BAME Labour
- Predecessor: Black Socialist Society
- Formation: March 2007; 19 years ago
- Headquarters: Westminster, London, England
- Location: United Kingdom;
- Members: 731 (2017)
- Chair: Ahmad Shahzad
- Affiliations: Labour Party
- Website: bamelabour.org

= BAME Labour =

UK political organization

BAME Labour (Black, Asian and Minority Ethnic Labour), formerly the Black Socialist Society until 2007, is a socialist society affiliated to the Labour Party made up of black, Asian and ethnic minority Labour Party supporters.

==History==
After black socialist societies were defunct for over a decade, the Black Socialist Society was reconstituted into BAME Labour in 2007. Ahmad Shahzad was elected its first chair and the name was changed with Chuka Umunna, BAME Labour Executive Member at the time, writing that the rationale was that "'black' is no longer used as a political term as widely as it once was" and that "different people have different understandings of the nature and meaning of 'socialism': some associate the word with notions of wholesale nationalization, a centrally controlled economy etc.; others more loosely associate the word with general notions of social justice and generally 'what a Labour government
does'."

Since March 2007, Keith Vaz, MP for Leicester East, has represented BAME Labour. Vaz is its directly elected representative on the Labour Party's ruling and governing National Executive Committee (NEC).

==Premise==
The mission statement of BAME Labour states that it "seeks to empower ethnic minority members within the Labour Party and campaigns for greater representation of ethnic minority communities in public life". Through encouraging increased participation in the political process BAME Labour empowers its members. It is a democratically constituted membership organisation which is affiliated to the Labour Party but is politically and organisationally independent.

▸ **Written tasks**
**a)** Translate this sentence from the article on BAME Labour into Spanish: "Vaz is its directly elected representative on the Labour Party's ruling and governing National Executive Committee (NEC)."
**b)** Copy the article on BAME Labour from "BAME Labour (Black, Asian" to "Labour Party supporters.".

▸ **Supplied material**

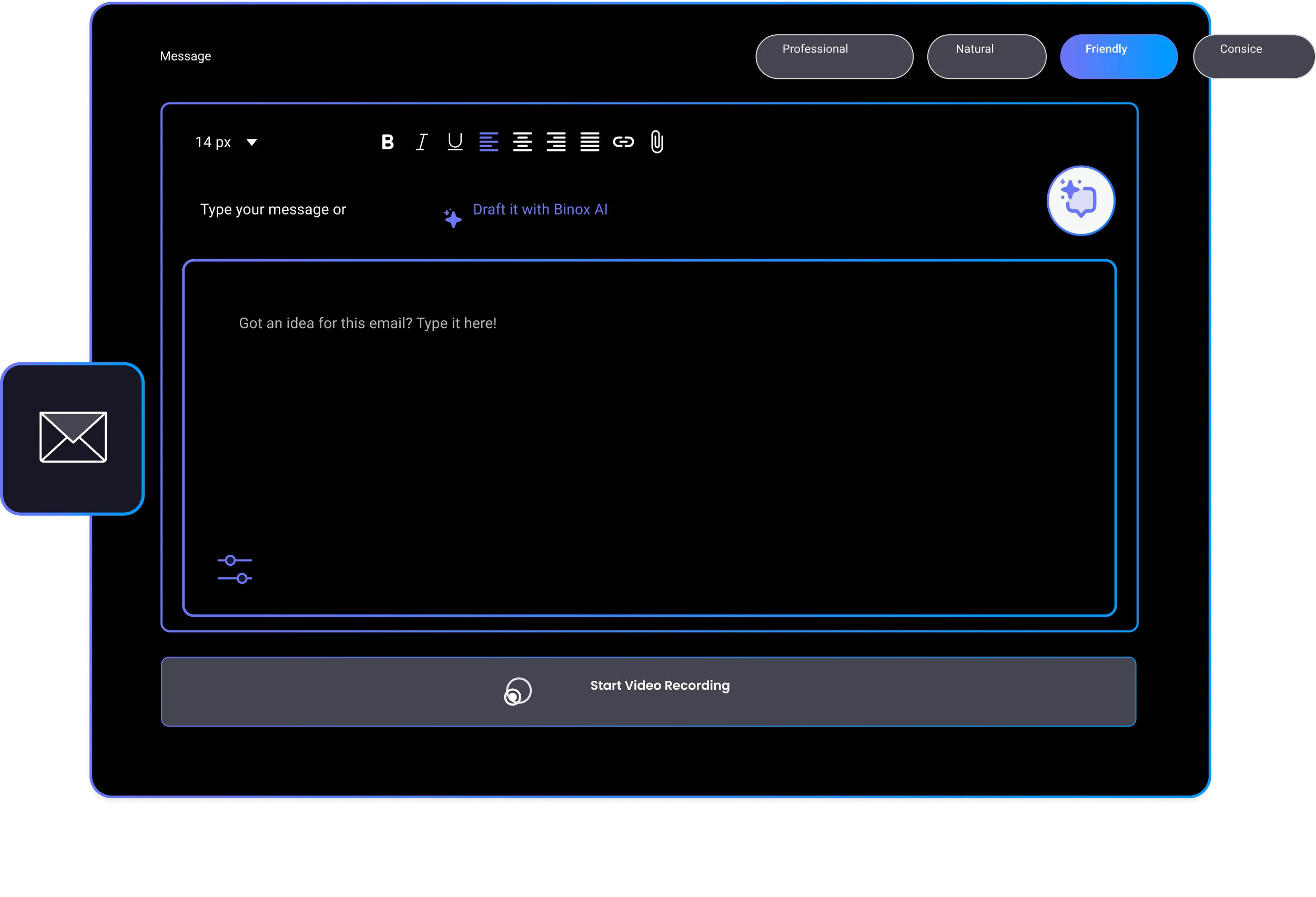Image resolution: width=1316 pixels, height=897 pixels.
Task: Justify the message text
Action: [x=590, y=142]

▸ **Task solutions**
**a)** Vaz es su representante elegido directamente en el Comité Ejecutivo Nacional (NEC) del Partido Laborista, su órgano rector y de gobierno.

**b)**
BAME Labour (Black, Asian and Minority Ethnic Labour), formerly the Black Socialist Society until 2007, is a socialist society affiliated to the Labour Party made up of black, Asian and ethnic minority Labour Party supporters.